* What to do:
a – Answer these questions from the passage on the spellplague and Xal-Ithix:
(i) Which group opened the reliquary at Heimlyn Keep?
(ii) Where did Namira's servants place the Hand of Namira?
(iii) Whom did the Vestige aid in stopping the ritual?
b – From the passage on the spellplague and Xal-Ithix, reproduce everything from "The curse of" down to "past Heimlyn Keep.".

----- Provided passage

The curse of the spellplague resurfaced in 2E 582. The Daggerfall Covenant, thinking Heimlyn Keep a military base, opened the reliquary and set the spellplague free. Its mystical corruption emanated from the Telvanni reliquary, killing soldier, mage and civilian alike, and flooding the keep's grounds with angry spirits. The curse was broken before it could spread past Heimlyn Keep.
That same year, Namira attempted to extend her influence over the Argonian village of Xal-Ithix, a community of scavengers. Xal Ithix lies downstream from other communities. Refuse, garbage and scraps often float downstream. The village's general philosophy was to repurpose anything they could find a use for, including the armor found on corpses that float downstream. In this fetid yet peaceful corner of the swamp, Namira's servants placed a relic called the Hand of Namira at the base of Xal-Ithix's Hist tree. The relic poisoned the swamp, aggravating the hoarvors and stranglers which usually left the Argonians well alone. Namira's goal was to attack the Hist tree, the heart, soul and memories of the local Argonian community. Namira was determined to show the locals that the spirits of their Hist are "pale shadows" compared to her, believing that she is the rightful ruler of their spirits. As the Hand weakened the Hist tree, Namira's servants performed a ritual to corrupt Xal-Ithix and claim it for Namira. The Vestige aided the village's tree-minder by using the Hand to stop the ritual and end Namira's plot.

----------
----- Data supplied

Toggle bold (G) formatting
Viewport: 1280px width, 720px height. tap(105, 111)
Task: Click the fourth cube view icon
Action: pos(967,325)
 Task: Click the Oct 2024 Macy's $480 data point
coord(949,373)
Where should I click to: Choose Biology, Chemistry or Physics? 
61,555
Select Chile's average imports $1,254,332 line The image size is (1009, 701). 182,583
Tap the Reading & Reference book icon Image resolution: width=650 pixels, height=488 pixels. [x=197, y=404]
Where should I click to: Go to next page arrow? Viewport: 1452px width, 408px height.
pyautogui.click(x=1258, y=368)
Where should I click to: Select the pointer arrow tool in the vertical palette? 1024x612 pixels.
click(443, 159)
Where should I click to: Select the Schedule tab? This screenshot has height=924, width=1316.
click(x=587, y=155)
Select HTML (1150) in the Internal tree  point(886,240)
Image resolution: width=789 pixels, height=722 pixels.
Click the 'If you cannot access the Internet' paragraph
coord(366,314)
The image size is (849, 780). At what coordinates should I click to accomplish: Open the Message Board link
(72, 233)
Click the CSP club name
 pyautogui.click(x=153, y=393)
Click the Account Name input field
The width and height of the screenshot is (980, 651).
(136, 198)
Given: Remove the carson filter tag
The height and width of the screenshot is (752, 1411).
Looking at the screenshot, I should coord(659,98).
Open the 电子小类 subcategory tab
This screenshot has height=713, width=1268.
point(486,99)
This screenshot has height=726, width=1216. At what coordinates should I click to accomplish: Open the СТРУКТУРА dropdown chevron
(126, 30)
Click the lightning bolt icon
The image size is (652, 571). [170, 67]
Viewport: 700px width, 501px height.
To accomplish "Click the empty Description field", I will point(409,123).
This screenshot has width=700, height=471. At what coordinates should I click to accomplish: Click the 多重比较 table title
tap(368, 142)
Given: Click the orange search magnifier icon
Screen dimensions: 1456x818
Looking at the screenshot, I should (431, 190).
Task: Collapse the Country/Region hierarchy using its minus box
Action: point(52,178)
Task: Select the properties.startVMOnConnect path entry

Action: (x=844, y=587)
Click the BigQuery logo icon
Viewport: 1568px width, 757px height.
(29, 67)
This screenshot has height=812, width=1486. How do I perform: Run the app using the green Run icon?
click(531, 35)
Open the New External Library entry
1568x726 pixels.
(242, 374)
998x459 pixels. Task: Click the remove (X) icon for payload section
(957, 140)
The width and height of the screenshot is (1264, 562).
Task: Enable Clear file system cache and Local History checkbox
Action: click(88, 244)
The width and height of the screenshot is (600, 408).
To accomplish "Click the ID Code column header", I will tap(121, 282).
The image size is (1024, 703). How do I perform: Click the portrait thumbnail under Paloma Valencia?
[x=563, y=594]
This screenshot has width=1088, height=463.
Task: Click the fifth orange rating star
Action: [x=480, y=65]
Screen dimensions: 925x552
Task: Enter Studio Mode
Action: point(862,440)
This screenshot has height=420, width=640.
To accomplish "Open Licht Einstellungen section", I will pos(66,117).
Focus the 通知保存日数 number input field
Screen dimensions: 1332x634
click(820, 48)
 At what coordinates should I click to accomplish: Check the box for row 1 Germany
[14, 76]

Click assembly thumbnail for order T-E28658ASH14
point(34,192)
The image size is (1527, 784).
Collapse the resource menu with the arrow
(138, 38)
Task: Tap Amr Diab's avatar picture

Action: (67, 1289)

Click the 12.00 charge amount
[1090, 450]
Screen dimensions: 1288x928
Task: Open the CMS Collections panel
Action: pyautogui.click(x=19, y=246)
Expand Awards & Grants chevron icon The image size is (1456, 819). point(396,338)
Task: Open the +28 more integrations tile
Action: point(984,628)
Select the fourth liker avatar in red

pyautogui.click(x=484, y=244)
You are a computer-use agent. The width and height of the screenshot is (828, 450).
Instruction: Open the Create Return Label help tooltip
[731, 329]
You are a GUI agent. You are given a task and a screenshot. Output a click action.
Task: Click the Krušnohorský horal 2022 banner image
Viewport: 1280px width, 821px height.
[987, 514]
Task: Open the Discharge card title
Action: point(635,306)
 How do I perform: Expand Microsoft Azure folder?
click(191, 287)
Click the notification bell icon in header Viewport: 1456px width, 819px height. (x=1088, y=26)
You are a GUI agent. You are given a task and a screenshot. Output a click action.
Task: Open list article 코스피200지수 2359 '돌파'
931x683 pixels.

----------

* Worked solutions:
a –
(i) The Daggerfall Covenant.
(ii) At the base of Xal-Ithix's Hist tree.
(iii) The village's tree-minder.

b –
The curse of the spellplague resurfaced in 2E 582. The Daggerfall Covenant, thinking Heimlyn Keep a military base, opened the reliquary and set the spellplague free. Its mystical corruption emanated from the Telvanni reliquary, killing soldier, mage and civilian alike, and flooding the keep's grounds with angry spirits. The curse was broken before it could spread past Heimlyn Keep.